Task item | Skip all pictures. Write out the data below from its first line through the line that contains "This screenshot has width=640, height=512.".
━━━ Task inputs ━━━
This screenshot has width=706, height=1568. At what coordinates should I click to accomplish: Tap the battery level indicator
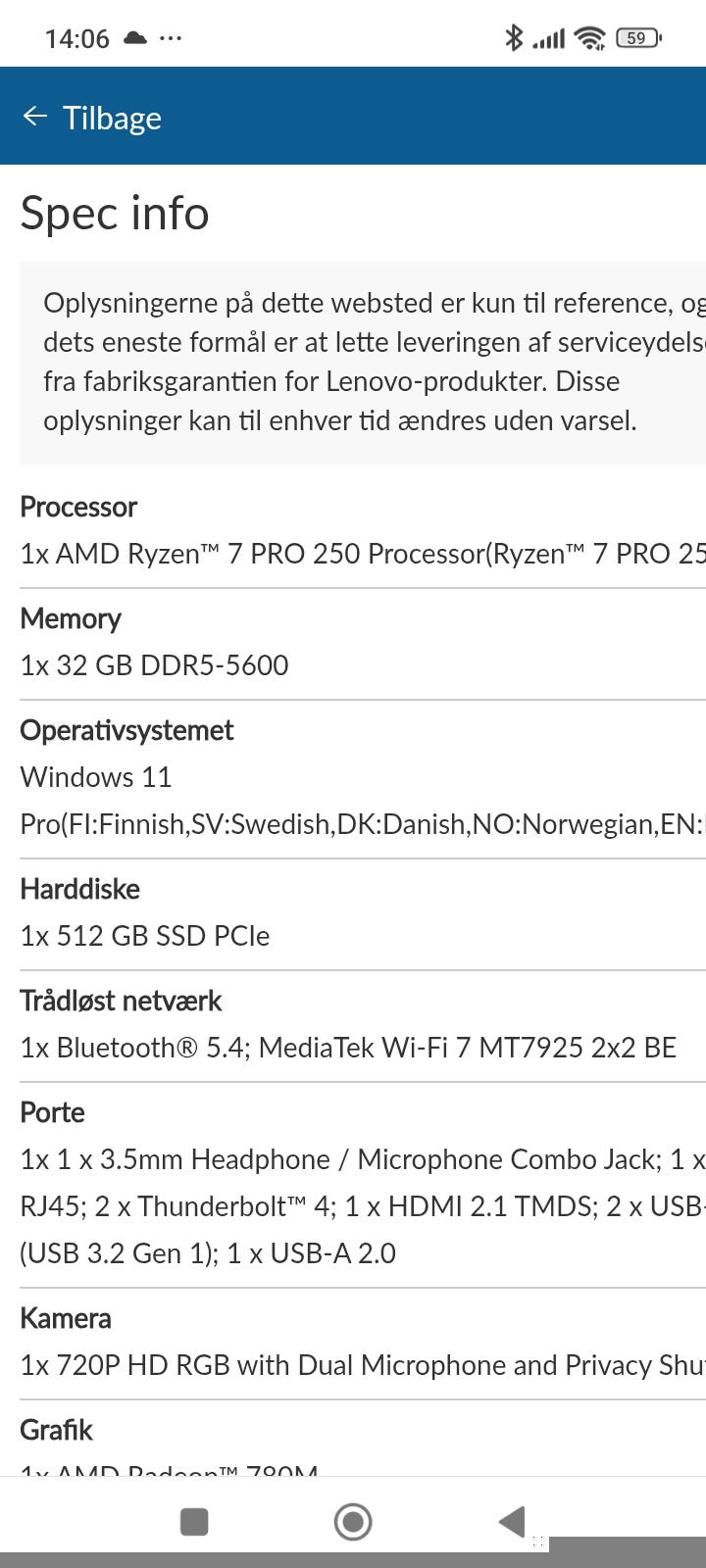click(638, 38)
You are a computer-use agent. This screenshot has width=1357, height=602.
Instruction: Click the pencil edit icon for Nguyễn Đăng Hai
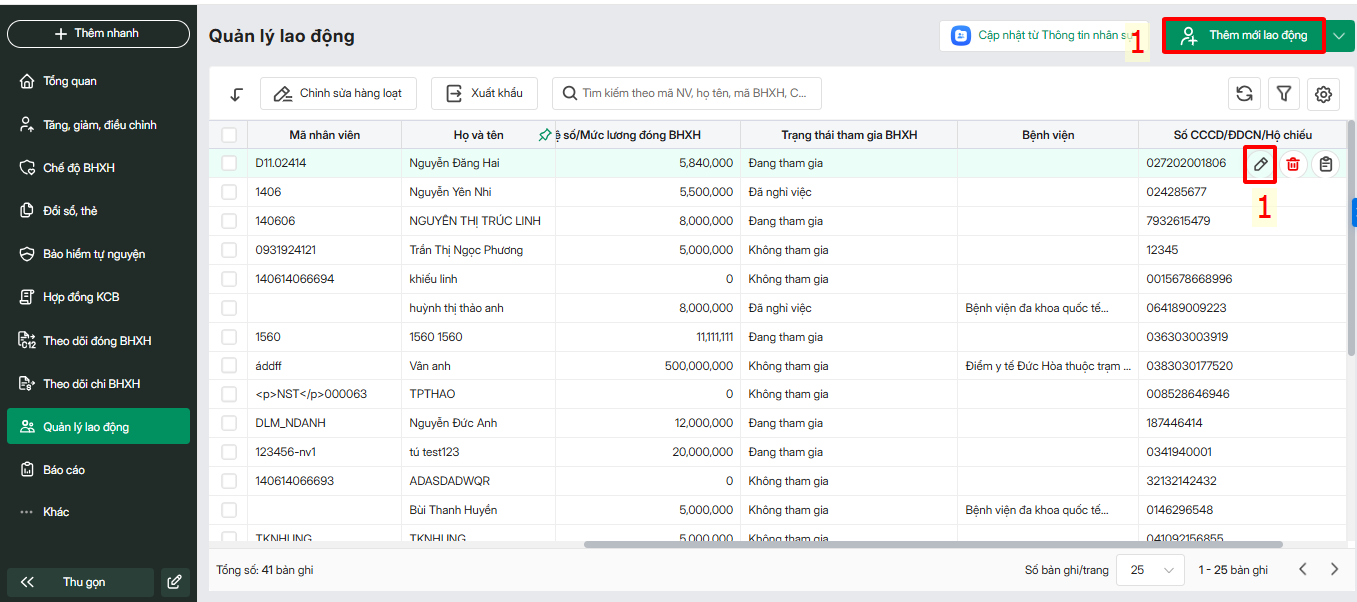(x=1260, y=164)
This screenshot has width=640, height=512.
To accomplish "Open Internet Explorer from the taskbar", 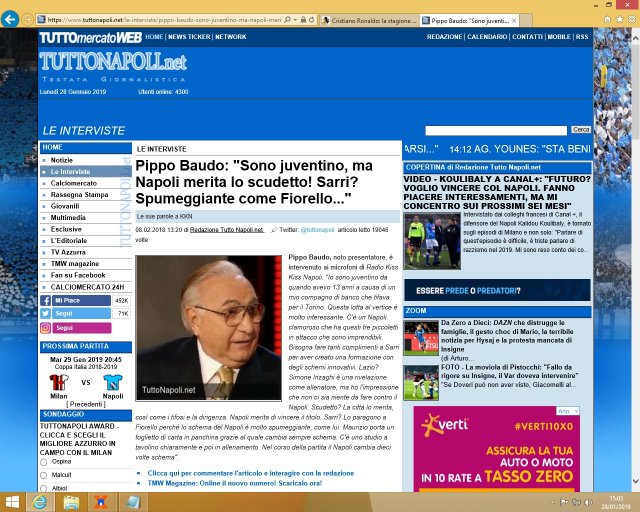I will coord(40,501).
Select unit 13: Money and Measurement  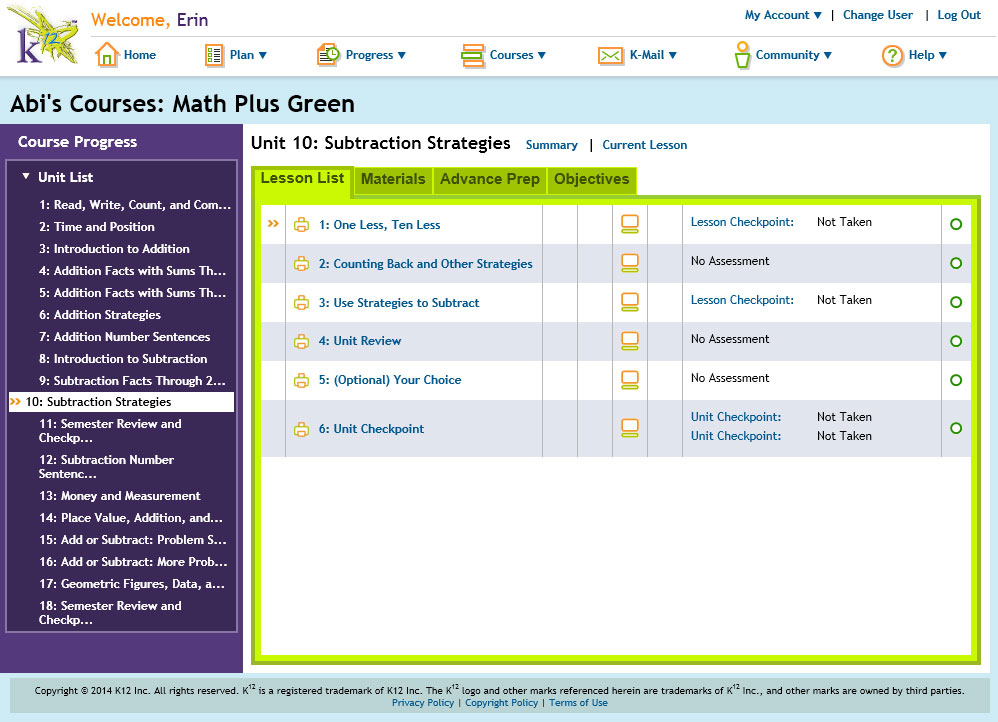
━━━
Reply to the exercise |
This screenshot has width=706, height=1568. At what coordinates should I click to accomplish: Tap the battery level indicator
click(638, 38)
You are a computer-use agent. This screenshot has width=1357, height=602.
Instruction: Click the pencil edit icon for Nguyễn Đăng Hai
(x=1260, y=164)
This screenshot has width=640, height=512.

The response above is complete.